LIFE presents analyses at international conferences

Distributional effects of a CO2 tax in Austria
(c)JOANNEUM RESEARCH

In June/July 2021, LIFE was represented at three high-profile international conferences with its analysis of the distributional effects of a CO2 tax in Austria. Anna Eisner and Veronika Kulmer presented the results of a publication on the topic of "Distributional effects of CO2 taxes taking into account household heterogeneity". This publication was written in joint work with Dominik Kortschak within the framework of the ACRP project BALANCE.

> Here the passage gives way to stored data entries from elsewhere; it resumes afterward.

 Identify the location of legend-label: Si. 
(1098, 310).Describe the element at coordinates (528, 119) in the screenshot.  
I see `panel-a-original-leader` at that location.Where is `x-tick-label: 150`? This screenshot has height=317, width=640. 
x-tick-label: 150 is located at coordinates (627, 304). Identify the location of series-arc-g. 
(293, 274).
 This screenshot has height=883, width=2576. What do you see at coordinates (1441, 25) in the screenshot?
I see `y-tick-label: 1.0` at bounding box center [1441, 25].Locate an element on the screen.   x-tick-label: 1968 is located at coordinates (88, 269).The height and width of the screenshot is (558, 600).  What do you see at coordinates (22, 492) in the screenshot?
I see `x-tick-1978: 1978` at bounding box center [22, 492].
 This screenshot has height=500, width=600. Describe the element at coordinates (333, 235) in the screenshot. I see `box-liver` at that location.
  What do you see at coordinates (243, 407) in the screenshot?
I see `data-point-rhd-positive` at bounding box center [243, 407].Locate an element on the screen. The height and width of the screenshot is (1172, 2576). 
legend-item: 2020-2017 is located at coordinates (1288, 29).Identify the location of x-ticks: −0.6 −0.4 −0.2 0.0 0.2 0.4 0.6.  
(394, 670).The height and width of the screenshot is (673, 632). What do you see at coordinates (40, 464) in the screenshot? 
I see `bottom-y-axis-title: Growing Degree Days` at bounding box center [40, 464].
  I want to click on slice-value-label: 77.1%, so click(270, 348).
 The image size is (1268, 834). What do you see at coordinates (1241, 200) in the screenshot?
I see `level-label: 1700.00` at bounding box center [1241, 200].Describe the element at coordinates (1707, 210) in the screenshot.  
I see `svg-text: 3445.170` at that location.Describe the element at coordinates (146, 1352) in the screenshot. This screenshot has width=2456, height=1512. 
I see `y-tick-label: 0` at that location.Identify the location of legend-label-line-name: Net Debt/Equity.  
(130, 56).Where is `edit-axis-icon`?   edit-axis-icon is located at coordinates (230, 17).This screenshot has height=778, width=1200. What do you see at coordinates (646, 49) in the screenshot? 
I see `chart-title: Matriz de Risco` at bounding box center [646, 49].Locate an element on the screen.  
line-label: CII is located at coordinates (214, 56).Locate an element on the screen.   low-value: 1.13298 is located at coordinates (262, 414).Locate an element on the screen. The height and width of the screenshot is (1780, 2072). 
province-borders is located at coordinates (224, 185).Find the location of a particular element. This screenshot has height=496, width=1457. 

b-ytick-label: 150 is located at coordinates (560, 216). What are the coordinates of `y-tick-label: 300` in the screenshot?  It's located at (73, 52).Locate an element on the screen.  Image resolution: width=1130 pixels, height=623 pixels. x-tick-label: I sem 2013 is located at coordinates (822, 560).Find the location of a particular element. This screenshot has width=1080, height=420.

The first in the row was the International Energy Workshop (IEW), which this year was held as an online event, as all international conferences at present. In the session "Households and Energy" on 17 June 2021, Anna Eisner presented a paper on the topic of "Distributional effects of CO2 taxes considering household heterogeneity", which was developed within the ACRP project BALANCE. The results she presented show that the welfare effects of a CO2 tax depend on different aspects:

  • the energy good taxed,
  • the socio-demographic household characteristics
  • and the building characteristics.

Without compensatory measures such as government transfers, CO2 taxes are regressive, i.e. poorer households are much more affected and certain population segments, depending on socio-demographic characteristics and building characteristics are particularly vulnerable.

This shows the need for target group-specific reimbursement measures. For this purpose, different variants, for example according to income, household size or region were examined and evaluated with regard to fairness, regressivity and cost-effectiveness. In addition, different transfer types that take these characteristics into account were tested and compared. Transfers that go beyond income as an indicator and target particularly vulnerable groups achieve the biggest effect.

These exciting findings were also presented and discussed by Anna Eisner in the session "Climate change and redistributive effects" of the Annual Conference of the European Association of Environmental and Resource Economists (EARE), which took place from 23-25 June.

The final event of the conference marathon is the Conference of Economic Modelling (EcoMod), which takes place from July 7-9, where Veronika Kulmer will focus on the econometric model and present the policy implications to the international audience in the session "Energy and environmental policy".